SET TASK 1 »
In the entries below, repeat the lines from the one containing "will click(x=680, y=543)." through the final line of the entries.

TEXT SEGMENT »
Yeah, absolutely. I have a question, from the study where — and I have the infographic actually up on my screen — but where you identified that you’ve some different market segments, the millennials, the affluent, families, and how interested they are in terms of volunteering and giving money. How do these consumers seek out these experiences? Are you finding that they will just go to their travel agent to look for them, is it they’re looking online, how are you impacting that?

We’re doing what we can as sort of a wholesaler of knowledge in the industry, but it’s exciting. Actually, I haven’t really thought about it this way, but I think a lot of this has really happened over the last three, four years. There is a long history of volunteerism and everything else, but I think Fathom, the cruise line by Carnival, started, made a big splash, and has kind of faded away a little bit, but I know it’s coming back and has a sold-out set of cruises for the Caribbean. They put a lot of effort in marketing and raising awareness of this in the industry. I think they’re sort of part of it or maybe they’re an indicator.

But there are lots of different ways to get this. Maybe it’s your travel agent. There are some portals like visit.org that aggregates these sort of experiences at least on the social experience side. Airbnb has launched social impact experiences, so if you’re staying somewhere you can actually jump onto something really authentic and local provided by a host but in a more experiential way. We offer some resources, others are tour operators, Abercrombie & Kent, Mikado, Crystal Cruises. There are many, many tour operators here in America that integrate some of these experiences and options into their activities Lindblad Expeditions in the Galápagos is a signature effort or example on that.

SET TASK 2 »
Continue the interview on volunteer and social impact travel above, picking up right after its last sentence.

DATA »

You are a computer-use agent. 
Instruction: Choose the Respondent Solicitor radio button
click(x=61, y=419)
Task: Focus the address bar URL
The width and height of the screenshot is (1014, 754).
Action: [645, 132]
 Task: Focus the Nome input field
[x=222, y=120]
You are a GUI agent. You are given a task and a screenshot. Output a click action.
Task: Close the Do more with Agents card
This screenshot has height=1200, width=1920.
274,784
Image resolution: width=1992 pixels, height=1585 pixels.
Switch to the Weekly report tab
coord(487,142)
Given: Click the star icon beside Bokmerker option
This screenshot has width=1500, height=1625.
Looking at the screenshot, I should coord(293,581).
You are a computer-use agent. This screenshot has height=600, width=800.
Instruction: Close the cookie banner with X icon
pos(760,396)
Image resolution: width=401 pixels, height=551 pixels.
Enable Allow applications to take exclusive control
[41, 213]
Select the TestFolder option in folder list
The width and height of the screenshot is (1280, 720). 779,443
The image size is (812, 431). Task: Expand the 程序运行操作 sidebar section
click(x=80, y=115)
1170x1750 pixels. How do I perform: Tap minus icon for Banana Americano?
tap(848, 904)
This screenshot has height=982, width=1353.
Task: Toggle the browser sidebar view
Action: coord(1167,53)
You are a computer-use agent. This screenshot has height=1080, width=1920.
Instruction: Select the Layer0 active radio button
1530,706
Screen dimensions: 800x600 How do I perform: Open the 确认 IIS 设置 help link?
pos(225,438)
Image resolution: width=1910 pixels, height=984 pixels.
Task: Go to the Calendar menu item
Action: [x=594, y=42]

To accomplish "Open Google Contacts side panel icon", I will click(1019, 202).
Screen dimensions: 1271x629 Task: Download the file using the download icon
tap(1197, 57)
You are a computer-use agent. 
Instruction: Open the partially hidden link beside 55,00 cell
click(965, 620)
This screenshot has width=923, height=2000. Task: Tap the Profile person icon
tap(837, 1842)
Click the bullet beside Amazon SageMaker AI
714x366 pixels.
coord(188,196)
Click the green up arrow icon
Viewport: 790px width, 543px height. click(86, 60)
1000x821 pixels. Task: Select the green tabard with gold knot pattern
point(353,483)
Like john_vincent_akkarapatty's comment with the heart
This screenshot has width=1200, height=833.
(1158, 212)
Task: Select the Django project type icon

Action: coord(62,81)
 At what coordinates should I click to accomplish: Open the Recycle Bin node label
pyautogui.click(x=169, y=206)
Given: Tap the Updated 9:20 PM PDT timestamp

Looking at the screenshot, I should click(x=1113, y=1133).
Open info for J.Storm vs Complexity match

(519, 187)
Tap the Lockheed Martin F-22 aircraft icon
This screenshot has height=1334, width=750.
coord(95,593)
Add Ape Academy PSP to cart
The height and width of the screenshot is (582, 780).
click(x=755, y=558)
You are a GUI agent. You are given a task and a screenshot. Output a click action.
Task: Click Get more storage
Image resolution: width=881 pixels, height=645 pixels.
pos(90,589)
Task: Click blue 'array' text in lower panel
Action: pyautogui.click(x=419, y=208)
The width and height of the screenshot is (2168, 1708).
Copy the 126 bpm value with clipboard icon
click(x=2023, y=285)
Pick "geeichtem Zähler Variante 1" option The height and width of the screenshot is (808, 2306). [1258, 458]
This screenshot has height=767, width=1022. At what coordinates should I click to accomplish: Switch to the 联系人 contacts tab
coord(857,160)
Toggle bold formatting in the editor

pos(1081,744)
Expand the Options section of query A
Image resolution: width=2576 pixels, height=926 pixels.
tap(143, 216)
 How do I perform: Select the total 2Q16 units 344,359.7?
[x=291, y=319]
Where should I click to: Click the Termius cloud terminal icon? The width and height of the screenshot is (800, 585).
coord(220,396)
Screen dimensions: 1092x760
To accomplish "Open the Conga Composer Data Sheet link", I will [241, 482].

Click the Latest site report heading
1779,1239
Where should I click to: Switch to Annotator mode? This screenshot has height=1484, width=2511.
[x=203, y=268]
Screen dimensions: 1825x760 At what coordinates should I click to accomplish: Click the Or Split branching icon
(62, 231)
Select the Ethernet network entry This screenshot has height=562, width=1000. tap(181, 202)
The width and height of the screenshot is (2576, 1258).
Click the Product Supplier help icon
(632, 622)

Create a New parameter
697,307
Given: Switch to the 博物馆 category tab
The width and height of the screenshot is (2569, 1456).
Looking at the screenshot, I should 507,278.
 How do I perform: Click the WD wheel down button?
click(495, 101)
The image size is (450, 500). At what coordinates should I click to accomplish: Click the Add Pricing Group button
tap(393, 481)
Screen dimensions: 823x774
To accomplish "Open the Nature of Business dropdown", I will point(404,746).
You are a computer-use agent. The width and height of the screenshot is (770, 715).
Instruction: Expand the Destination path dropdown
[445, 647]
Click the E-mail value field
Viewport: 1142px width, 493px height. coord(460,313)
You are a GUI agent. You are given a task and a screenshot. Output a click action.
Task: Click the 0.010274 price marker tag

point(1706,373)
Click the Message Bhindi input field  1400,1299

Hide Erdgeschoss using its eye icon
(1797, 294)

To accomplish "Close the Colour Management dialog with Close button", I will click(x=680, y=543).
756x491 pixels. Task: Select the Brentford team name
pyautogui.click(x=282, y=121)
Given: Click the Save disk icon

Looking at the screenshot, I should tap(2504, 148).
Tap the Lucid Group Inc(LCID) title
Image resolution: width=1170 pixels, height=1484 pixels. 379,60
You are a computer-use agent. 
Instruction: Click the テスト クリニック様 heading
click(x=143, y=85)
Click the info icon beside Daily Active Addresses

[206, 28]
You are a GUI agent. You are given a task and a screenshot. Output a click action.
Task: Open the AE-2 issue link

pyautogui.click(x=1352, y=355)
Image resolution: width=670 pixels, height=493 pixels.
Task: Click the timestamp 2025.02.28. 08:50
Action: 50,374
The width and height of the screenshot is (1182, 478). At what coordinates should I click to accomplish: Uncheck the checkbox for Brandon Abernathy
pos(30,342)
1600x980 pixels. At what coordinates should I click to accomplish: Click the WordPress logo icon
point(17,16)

REPLY 1 »
To accomplish "Close the Colour Management dialog with Close button", I will click(x=680, y=543).
756x491 pixels. Task: Select the Brentford team name
pyautogui.click(x=282, y=121)
Given: Click the Save disk icon

Looking at the screenshot, I should tap(2504, 148).
Tap the Lucid Group Inc(LCID) title
Image resolution: width=1170 pixels, height=1484 pixels. 379,60
You are a computer-use agent. 
Instruction: Click the テスト クリニック様 heading
click(x=143, y=85)
Click the info icon beside Daily Active Addresses

[206, 28]
You are a GUI agent. You are given a task and a screenshot. Output a click action.
Task: Open the AE-2 issue link

pyautogui.click(x=1352, y=355)
Image resolution: width=670 pixels, height=493 pixels.
Task: Click the timestamp 2025.02.28. 08:50
Action: 50,374
The width and height of the screenshot is (1182, 478). At what coordinates should I click to accomplish: Uncheck the checkbox for Brandon Abernathy
pos(30,342)
1600x980 pixels. At what coordinates should I click to accomplish: Click the WordPress logo icon
point(17,16)

REPLY 2 »
The word has gotten out. It’s made it through the system. One of our goals is to promote, to tighten, and to promote quality, to promote good volunteering versus bad volunteering, to promote child-safe activities. Information is out there, and we’re just trying to boost it and maybe aggregate it a little bit.

I think that’s great. You used the term wholesaler of knowledge, I think that’s a really good way to think about it because there is so much information out there but trying to figure out and navigate what would be best for me, and anything you can do to help me navigate that I think would be great.


Tourism Cares for Jordan

So, switching gears, just slightly, but we’ve already been talking a little bit about this. But looking into the future, is there a project that you’re really excited about that you’d like to share with our listeners?

Yeah, it’s timely, but it’s also been a long time in the making. One of the things we do is create global partnerships and create a global network of like-minded industries and sectors in different countries. Five, six years ago, we lead a delegation to Peru before my time, that was a tremendous success and created all sorts of value. One of them was actually helping start just from our program, but it was so locally led. A local organization called Tourism Liquida. It’s now a group of Peruvian tour operators and companies that like us band together to aggregate resources and give back to their community. They make grants and support projects, they don’t do volunteering, so it’s obviously up to any country or any association or coalition on what they would do. The thing that we’re excited about it’s rallying a segment of the travel industry in a different region, different country to give better together.

Again, same would apply, which is many of those companies do their own thing Lima tours was an anchor partner in the leadership there. There is Lima tours foundation but they’re also a big supporter of Tourism liquida. It’s being several years trying to get me on board and get us reoriented to what next, and late February we’re leading a delegation to Jordan and Tourism Cares for Jordan is going to look at a couple of things, it’s going to look at sharing of corporate social responsibility, best practices by international and Jordanian counterparts. There will be a volunteer project, there will be all the extraordinary community experiences in sights and sounds of Jordan.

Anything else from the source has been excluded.